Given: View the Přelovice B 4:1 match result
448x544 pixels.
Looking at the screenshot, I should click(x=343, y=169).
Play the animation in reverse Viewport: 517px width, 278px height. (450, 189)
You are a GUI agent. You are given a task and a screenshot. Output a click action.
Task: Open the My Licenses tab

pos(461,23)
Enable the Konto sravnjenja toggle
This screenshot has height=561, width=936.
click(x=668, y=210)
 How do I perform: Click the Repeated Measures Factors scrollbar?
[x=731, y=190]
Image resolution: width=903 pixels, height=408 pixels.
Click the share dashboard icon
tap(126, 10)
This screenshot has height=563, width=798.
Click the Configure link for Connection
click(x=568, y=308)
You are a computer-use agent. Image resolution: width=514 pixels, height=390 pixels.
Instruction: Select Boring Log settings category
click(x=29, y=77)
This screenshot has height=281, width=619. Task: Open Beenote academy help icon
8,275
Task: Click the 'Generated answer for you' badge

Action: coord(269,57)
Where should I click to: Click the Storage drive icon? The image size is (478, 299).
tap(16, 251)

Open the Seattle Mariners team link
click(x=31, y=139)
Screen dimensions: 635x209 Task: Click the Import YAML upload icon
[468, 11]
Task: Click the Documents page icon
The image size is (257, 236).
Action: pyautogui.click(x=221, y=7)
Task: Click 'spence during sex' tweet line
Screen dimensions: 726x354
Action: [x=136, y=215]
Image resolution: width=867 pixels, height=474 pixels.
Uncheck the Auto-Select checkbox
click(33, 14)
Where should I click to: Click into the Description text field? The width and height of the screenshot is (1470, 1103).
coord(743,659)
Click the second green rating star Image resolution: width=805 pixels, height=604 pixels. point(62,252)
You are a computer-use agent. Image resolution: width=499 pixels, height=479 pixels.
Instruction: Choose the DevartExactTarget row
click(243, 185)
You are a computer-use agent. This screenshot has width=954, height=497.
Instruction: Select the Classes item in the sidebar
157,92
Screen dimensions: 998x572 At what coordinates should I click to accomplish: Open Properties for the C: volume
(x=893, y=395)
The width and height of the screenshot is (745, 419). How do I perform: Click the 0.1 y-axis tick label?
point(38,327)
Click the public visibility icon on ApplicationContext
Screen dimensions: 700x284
-*-*-
TASK DESCRIPTION:
Where a line of the data holds the word "agent", copy that line.

SOLUTION FOR THIS TASK:
You are a GUI agent. You are given a task and a screenshot. Output a click action.
You are a computer-use agent. Image resolution: width=514 pixels, height=390 pixels.
You are a computer-use agent. Image resolution: width=499 pixels, height=479 pixels.
You are a computer-use agent. This screenshot has width=954, height=497.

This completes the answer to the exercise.